___ TEKS DITAMPILKAN

Untuk Kalian yang Berpikir Tentang Bunuh Diri, Tapi Tak Ingin Mati..Kalian Tidak Sendirian
IDWS, Jumat, 15 Februari 2019 - Banyak orang beranggapan bahwa bila kamu punya pemikiran untuk bunuh diri, itu artinya kamu ingin mati.
Bukan, tidak sesederhana itu kawan.
Pemikiran bunuh diri bukanlah hitam putih seperti yang kebanyakan orang kira: Antara kamu memiliki pemikiran untuk bunuh diri maka dari itu kamu ingin mati, atau kamu tidak punya pemikiran bunuh diri oleh karena itu kamu ingin terus hidup. Bukan!
Apa yang sebagian besar orang tidak pahami ialah bahwa ada mereka yang terjebak dalam area abu-abu di antara kedua opsi di atas. Bisa dibilang, diriku sebagai penulis artikel ini masuk pada kategori "gray area" ini.
Pemikiran Bunuh Diri Bisa Menyerang Siapa Saja
Sejauh yang dapat kuingat, pemikiran untuk bunuh diri telah mendatangiku sejak SMP (Sekolah Menengah Dasar). Aku pernah berpikir untuk terjun dari sebuah jembatan yang tinggi, pernah berpikir untuk menabrakkan diri ke kereta, pernah berpikir untuk melompat dari atap gedung, dan sebagainya. Pernah pula diriku mencari kematian dengan tidak makan dan minum beberapa hari. Namun pada akhirnya diriku tak pernah benar-benar berani untuk mencoba bunuh diri.

______
___ DATA

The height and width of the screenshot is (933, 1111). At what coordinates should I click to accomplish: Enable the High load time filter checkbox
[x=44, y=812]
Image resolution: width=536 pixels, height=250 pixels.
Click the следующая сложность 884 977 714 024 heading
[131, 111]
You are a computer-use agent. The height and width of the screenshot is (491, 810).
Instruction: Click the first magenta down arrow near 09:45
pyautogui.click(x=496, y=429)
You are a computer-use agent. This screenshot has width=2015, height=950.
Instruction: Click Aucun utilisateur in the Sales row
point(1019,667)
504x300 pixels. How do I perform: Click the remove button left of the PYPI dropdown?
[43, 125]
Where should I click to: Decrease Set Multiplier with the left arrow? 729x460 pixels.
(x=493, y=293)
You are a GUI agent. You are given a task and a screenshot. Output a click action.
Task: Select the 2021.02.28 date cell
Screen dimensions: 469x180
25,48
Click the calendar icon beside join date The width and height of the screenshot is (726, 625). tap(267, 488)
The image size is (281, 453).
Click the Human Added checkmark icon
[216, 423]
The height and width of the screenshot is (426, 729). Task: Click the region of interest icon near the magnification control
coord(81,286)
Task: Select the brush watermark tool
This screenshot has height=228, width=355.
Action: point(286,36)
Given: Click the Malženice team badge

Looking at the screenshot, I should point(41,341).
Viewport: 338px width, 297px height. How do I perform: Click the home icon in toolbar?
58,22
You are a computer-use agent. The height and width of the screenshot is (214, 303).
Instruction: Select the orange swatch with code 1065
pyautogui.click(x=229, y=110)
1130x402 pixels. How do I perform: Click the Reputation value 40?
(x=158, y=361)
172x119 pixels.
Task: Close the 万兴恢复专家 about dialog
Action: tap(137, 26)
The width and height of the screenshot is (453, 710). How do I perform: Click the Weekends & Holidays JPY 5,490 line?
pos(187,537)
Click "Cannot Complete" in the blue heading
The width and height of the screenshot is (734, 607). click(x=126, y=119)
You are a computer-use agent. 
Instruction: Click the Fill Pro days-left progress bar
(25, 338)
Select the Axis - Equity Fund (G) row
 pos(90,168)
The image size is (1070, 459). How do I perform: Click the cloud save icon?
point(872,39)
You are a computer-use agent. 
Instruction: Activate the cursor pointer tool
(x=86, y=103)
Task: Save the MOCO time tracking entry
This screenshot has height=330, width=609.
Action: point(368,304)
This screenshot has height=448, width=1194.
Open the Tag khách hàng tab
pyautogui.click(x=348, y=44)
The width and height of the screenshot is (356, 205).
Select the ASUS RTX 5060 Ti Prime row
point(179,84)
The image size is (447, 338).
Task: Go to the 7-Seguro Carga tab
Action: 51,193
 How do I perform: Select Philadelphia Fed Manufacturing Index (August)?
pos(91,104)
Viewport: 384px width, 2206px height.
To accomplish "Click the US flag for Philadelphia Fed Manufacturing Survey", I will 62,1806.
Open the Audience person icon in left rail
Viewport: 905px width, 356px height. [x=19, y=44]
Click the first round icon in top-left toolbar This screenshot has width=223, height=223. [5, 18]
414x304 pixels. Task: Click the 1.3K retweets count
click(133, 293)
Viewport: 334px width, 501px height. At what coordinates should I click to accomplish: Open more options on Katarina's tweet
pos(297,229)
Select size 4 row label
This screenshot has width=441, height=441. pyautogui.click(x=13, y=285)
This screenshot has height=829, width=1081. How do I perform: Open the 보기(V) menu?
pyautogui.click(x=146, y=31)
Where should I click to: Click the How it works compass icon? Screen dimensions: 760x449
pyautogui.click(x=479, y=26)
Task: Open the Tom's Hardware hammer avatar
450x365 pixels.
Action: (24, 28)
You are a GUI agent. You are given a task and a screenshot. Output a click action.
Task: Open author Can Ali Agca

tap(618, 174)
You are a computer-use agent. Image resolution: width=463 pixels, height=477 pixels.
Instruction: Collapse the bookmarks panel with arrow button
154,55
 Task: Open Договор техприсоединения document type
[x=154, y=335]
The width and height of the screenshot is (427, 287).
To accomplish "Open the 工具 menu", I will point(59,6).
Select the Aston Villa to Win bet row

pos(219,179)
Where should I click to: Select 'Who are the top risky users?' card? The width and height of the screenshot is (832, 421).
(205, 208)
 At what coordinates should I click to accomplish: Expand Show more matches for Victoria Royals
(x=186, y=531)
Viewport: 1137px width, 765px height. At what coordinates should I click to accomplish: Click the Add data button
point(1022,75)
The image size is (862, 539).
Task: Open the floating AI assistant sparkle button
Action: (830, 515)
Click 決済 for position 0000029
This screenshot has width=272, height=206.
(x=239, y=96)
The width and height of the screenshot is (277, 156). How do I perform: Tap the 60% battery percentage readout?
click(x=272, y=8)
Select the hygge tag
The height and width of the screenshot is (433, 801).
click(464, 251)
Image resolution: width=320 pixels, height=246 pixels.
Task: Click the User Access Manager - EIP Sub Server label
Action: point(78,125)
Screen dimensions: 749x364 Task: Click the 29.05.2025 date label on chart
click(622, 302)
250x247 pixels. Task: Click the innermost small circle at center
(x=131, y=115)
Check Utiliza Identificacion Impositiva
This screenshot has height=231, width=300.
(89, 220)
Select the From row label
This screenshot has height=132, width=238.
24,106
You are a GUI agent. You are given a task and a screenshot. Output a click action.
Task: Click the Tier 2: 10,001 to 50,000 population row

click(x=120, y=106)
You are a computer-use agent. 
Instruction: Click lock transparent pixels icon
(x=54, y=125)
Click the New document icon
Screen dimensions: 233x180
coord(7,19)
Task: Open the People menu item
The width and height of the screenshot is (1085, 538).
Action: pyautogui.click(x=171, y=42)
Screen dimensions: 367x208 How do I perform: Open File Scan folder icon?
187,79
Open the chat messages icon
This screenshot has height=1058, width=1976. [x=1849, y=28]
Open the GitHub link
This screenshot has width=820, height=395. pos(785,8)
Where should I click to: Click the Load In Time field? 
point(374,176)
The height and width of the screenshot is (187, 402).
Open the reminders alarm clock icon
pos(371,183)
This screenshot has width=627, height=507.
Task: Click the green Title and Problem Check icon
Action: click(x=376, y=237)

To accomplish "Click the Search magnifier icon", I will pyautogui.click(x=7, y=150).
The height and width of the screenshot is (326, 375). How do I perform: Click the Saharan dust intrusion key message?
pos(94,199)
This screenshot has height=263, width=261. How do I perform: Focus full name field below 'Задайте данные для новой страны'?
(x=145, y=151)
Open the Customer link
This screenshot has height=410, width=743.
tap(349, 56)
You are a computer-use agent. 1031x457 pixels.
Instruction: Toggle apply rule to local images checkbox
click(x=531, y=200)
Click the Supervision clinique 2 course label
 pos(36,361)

______

• URAIAN TUGAS: Tentukan apakah setiap pernyataan berikut sesuai dengan teks tentang pemikiran bunuh diri. Jawab ya atau tidak, lalu kutip kata-kata teks yang menentukan jawaban itu. (a) Banyak orang menganggap bahwa memiliki pemikiran bunuh diri berarti ingin mati. (b) Penulis menggolongkan dirinya ke dalam "gray area". (c) Pemikiran bunuh diri pertama kali datang kepada penulis saat kuliah.

• JAWABAN TUGAS:
(a) Ya: "Banyak orang beranggapan bahwa bila kamu punya pemikiran untuk bunuh diri, itu artinya kamu ingin mati."
(b) Ya: "Bisa dibilang, diriku sebagai penulis artikel ini masuk pada kategori "gray area" ini."
(c) Tidak: "Sejauh yang dapat kuingat, pemikiran untuk bunuh diri telah mendatangiku sejak SMP"